Data Visualization & Storytelling

Teaching Guide - Crop Residue Management Case

SMM635 - Data Visualization

Teaching Objectives

This case demonstrates:

  1. How to use data visualization and storytelling to provide insights
  2. How to communicate insights effectively to decision-makers
  3. The difference between exploratory and explanatory visualization
  4. Creating different chart types to explore data
  5. The value of business storytelling

The Seven-Stage Visualization Process

1. Acquire - Get the data

2. Parse - Structure the data properly

3. Filter - Remove noise, keep useful data

4. Mine - Examine hidden patterns

5. Represent - Simple visuals for complex relationships

6. Refine - Improve the representation

7. Interact - Provide impactful information to stakeholders

Tip

For Pradhan’s challenge: How can he effectively present farmer survey data to convince funding agencies?

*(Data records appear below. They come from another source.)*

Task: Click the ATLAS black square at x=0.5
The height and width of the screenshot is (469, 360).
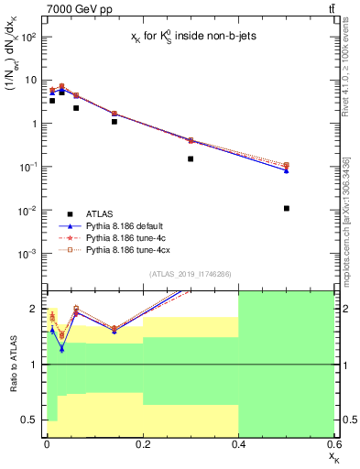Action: tap(287, 209)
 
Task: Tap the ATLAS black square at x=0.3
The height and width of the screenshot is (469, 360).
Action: tap(191, 158)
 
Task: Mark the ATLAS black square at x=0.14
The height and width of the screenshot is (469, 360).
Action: tap(114, 121)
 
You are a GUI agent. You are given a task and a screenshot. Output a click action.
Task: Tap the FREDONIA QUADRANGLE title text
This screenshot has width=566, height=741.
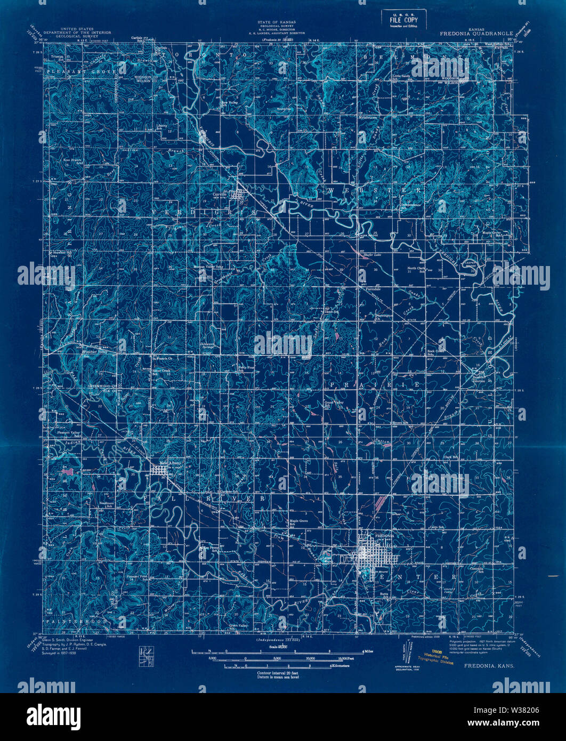pyautogui.click(x=476, y=33)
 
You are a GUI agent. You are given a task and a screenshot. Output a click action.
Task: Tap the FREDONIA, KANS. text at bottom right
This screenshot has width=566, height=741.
pyautogui.click(x=486, y=665)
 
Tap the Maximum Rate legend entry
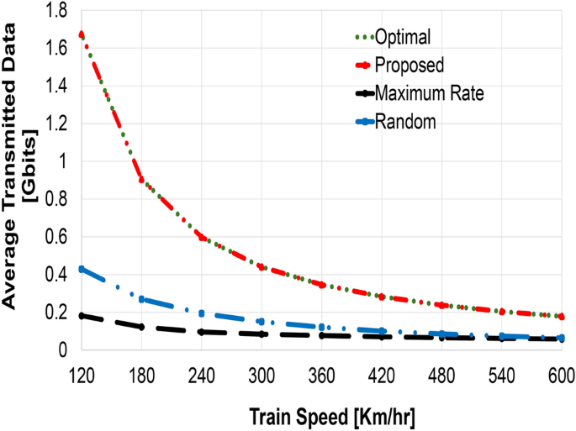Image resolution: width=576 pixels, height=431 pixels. coord(428,93)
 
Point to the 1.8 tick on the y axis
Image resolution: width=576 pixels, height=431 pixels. coord(58,9)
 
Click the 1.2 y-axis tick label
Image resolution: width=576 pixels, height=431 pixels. coord(58,123)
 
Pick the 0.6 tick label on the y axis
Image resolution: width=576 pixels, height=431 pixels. coord(58,236)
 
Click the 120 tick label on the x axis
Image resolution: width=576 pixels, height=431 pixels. coord(82,371)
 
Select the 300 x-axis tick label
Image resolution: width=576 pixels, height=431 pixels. coord(262,371)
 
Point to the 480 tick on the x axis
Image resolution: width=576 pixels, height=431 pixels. coord(441,371)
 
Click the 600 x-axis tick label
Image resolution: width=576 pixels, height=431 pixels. coord(561,371)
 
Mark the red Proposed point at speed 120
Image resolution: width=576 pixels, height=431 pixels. coord(82,34)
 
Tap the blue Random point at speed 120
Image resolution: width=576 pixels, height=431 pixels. coord(82,269)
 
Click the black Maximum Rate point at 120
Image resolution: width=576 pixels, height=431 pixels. coord(82,315)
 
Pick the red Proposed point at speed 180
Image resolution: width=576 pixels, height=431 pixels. coord(142,181)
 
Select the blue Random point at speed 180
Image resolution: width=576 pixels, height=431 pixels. coord(142,299)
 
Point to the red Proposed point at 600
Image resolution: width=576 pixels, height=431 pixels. coord(561,317)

Exploratory Data Analysis (EDA)

Key Questions to Explore:

  • How many farmers participated in 2019 vs 2020?
  • How many farmers adopted CRM across states/districts?
  • Land size comparisons across states and districts
  • Has water and fertilizer consumption changed?
  • What tools are farmers using and how did they source them?
  • Tool performance (time taken per acre)

Start Simple: Use descriptive statistics, histograms, box plots, and scatter plots to understand distributions and outliers.

Data Exploration Themes

Temporal Comparison

  • 2019 vs 2020 adoption rates
  • Growth in program coverage
  • Changes in farmer behavior

Geographic Analysis

  • State-level participation
  • District-specific patterns
  • Regional preferences

Impact Assessment

  • Farmer feedback on consumption
  • Benefits of sustainable practices
  • Constraints and challenges

Tool & Equipment

  • Most used tools
  • Source of equipment
  • Time efficiency analysis

Key Insights from 2019-2020 Comparison

Maps & Butterfly Charts - Best for temporal comparison

2019 Baseline:

  • 1,599 farmers surveyed
  • 4 districts (Patiala, Ludhiana, Sirsa, Fatehabad)
  • 46% sustainable adoption
  • 50% still burning

2020 Progress:

  • 2,159 farmers surveyed
  • 7 districts (+Sangrur, Barnala, Rohtak)
  • 89% sustainable adoption 🎉
  • Only 11% burning/partial burning

Major Achievement

Sustainable practice adoption nearly doubled from 46% to 89% in just one year!

Farmer Feedback Analysis

Comparing Benefits: 2019 vs 2020

Impact Area 2019 (Decreased) 2020 (Decreased) Trend
Water Consumption 69% 71% ↗️ Improving
Fertilizer Consumption 60% 80% ⬆️ Major improvement
Weed Infestation 33% 53% ⬆️ Much better
Pest Infestation 31% 31% ➡️ Stable

Note

69-71% of farmers report reduced water consumption - critical for water-scarce Punjab and Haryana!

Tool Usage & Availability

Most Popular Tools for CRM (2020):

  1. Rotavator (1,095 farmers) - Most accessible
    • Average time: 1.7 hrs/acre
    • Source: Cooperatives & ownership
  2. Super Seeder (838 farmers) - Most efficient
    • Average time: 1.1 hrs/acre
    • Limited availability
  3. Mulcher (423 farmers)
    • Average time: 1.9 hrs/acre
    • Moderate availability

Warning

Challenge: Tool availability doesn’t match efficiency. Super-SMS takes only 1.1 hrs/acre but few farmers can access it!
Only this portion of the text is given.